Ieri i finanzieri del nucleo di polizia tributaria si sono presentati nel negozio di via Dante dove per anni e anni sono esposti in vetrina - unica della città - proprio i Patek. Hanno esibito il decreto di perquisizione firmato dal pm Massimo De Bortoli e hanno iniziato il loro lavoro.

Nello stesso momento altre pattuglie della Tributaria si sono presentate, esibendo lo stesso decreto, negli altri due negozi riconducibili alla famiglia Oppenheim in città. In via Mazzini e in via Roma. E in un terzo a Gorizia in Corso Italia. Le perquisizioni poi si sono estese anche alle abitazioni private del commerciante truffato.

Questi “blitz” che non sono sfuggiti agli occhi dei passanti e degli altri negozianti, costituiscono l’atto finale di una inchiesta avviata dal pm De Bortoli proprio all’indomani dell’emersione pubblica della notizia della truffa subita all’hotel Impero denunciata dallo stesso Giuseppe Oppenheim. La Guardia di finanza ha voluto fare chiarezza assieme alla Squadra mobile proprio sulla provenienza dei cronografi sottratti allo stesso gioielliere. Da dove sono arrivati, con quali fatture? Perchè il pagamento di un milione di euro, poi con banconote risultate fasulle, è avvenuto in gran segreto e non attraverso bonifici bancari o altri strumenti ufficiali di trasazione commerciale? Così in breve molti telefoni sono stati intercettati per riuscire a tracciare una mappa precisa dei passaggi di mano dei Patek Philippe che escono col contagocce fin dal lontano 1923 dalla “maison” svizzera posta nella Valée de Joux vicino a Ginevra.

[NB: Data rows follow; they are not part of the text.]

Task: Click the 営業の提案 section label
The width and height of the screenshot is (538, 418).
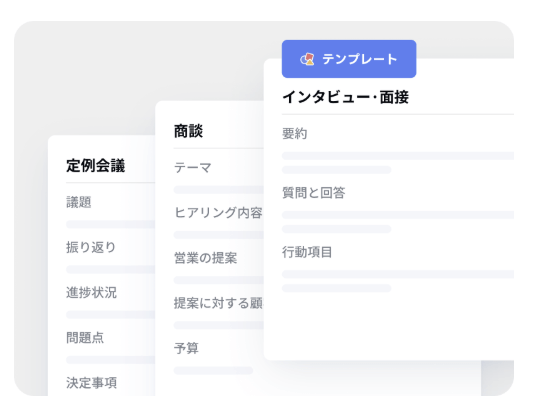Action: (x=205, y=258)
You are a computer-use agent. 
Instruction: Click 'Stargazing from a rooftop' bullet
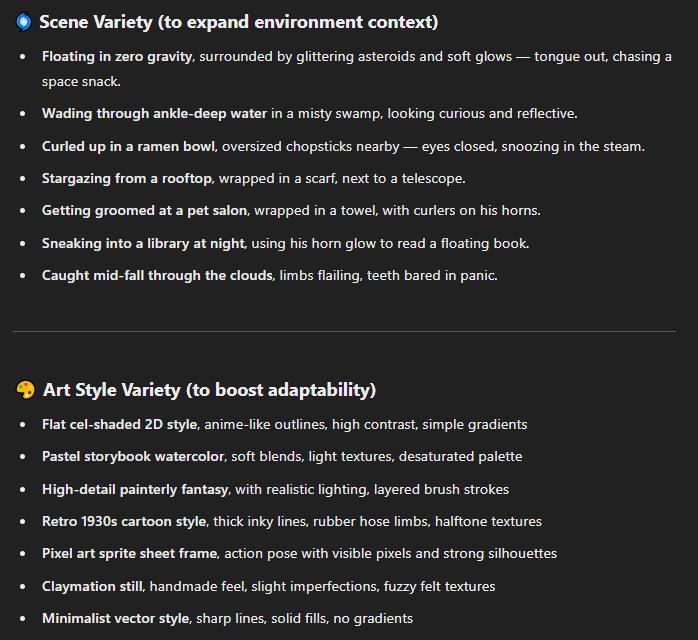[127, 178]
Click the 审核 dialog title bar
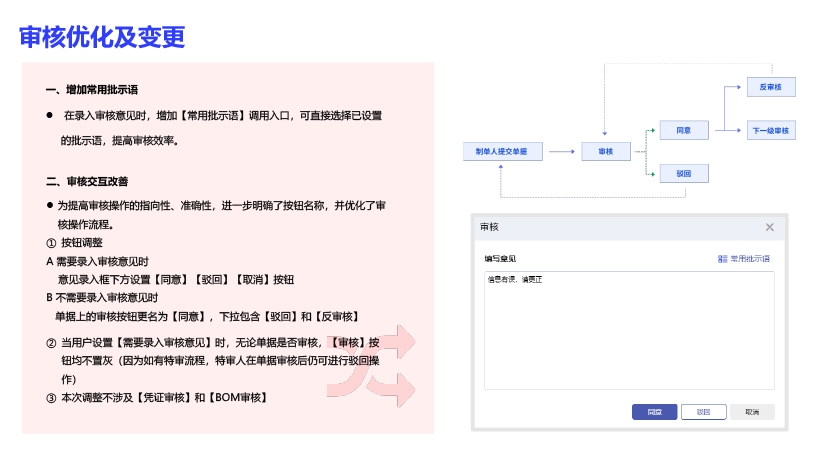 [x=620, y=227]
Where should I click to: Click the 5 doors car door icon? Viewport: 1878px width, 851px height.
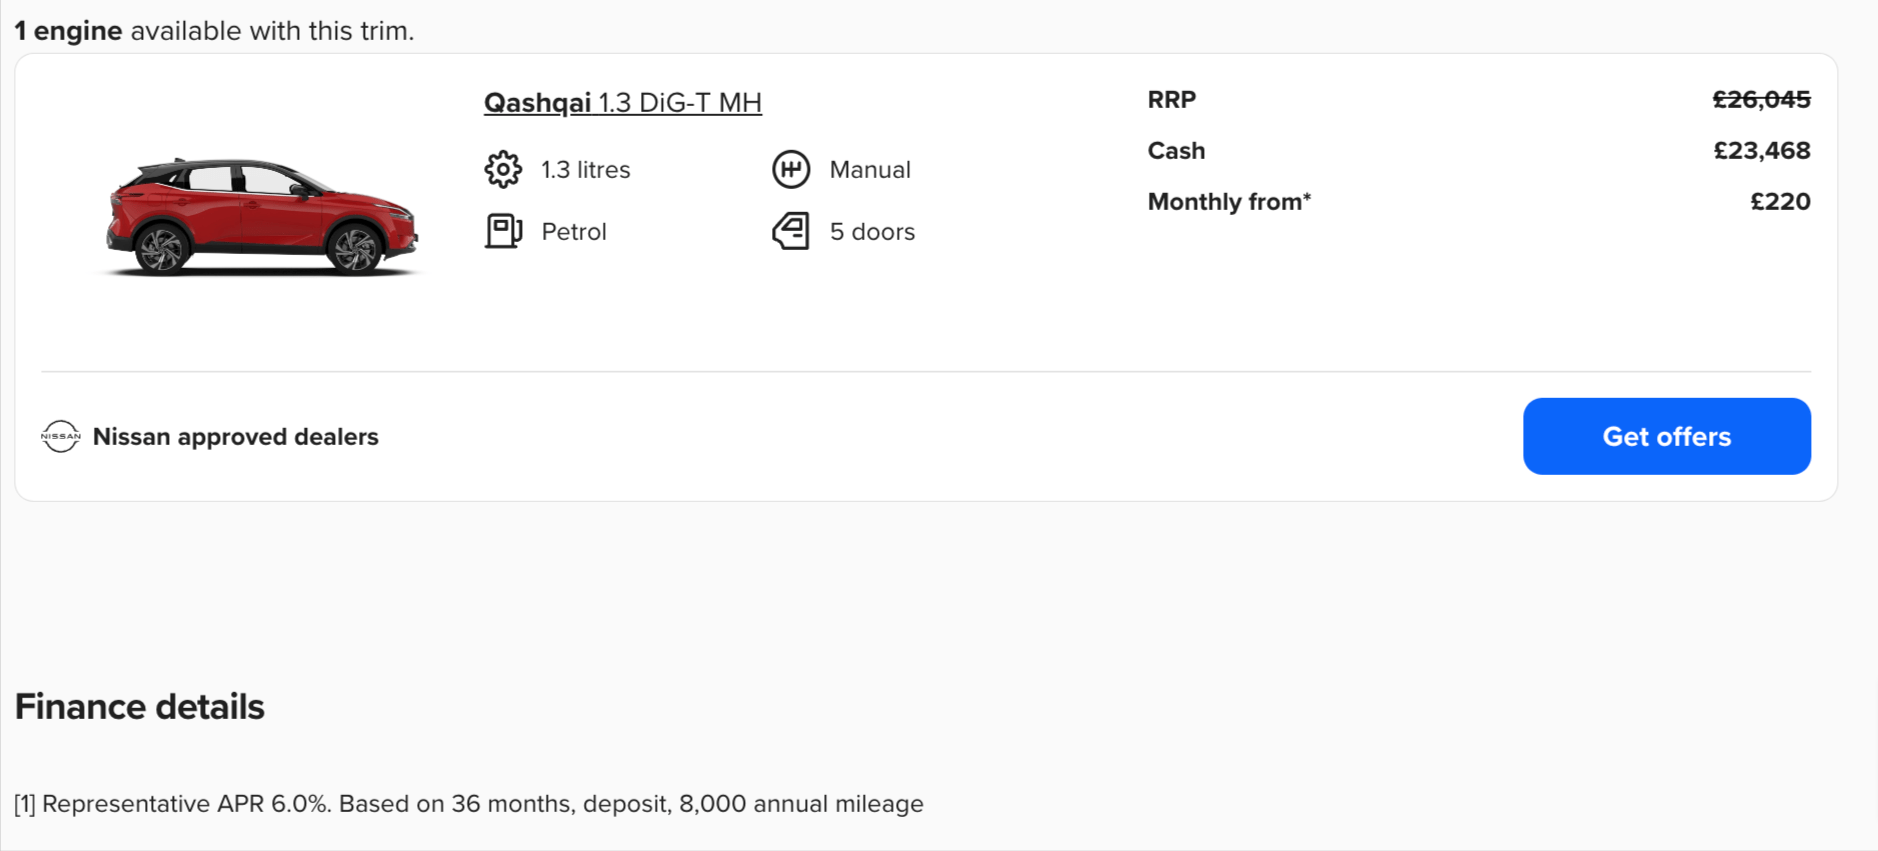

Il giorno della truffa per essere certo della regolarità del pagamento degli orologi ceduti a all’interno dell’hotel Impero, Giuseppe Oppenheim si era fatto assistere dal direttore di una banca dell’Altipiano a cui si era affiancato un esperto e fidato cassiere. Avrebbero dovuto controllare che le mazzette che passavano di mano non fossero contraffatte. Lo avevano fatto con solerzia senza però accorgersi che era sempre la stessa mazzetta a passare per le loro mani, prima di essere riposta in un cassetto del mobile all’interno del quale era nascosto il nano. Non è chiaro per quante volte abbiano compiuto lo stesso errore: «Buona», «perfetta», «vera», uscita dal Poligrafico. «Siamo in una botte di ferro». «Pagamento concluso». Ma purtroppo i due bancari non si erano accorti che i numeri di serie erano sempre gli stessi.

Poi quando si è avviata la seconda verifica delle mazzette, il terzetto era ormai lontano e nella loro capiente borsa c’erano anche i Patek Philippe, ora al centro di due indagini. Quella della Mobile sulla truffa e quella della Finanza sul contrabbando.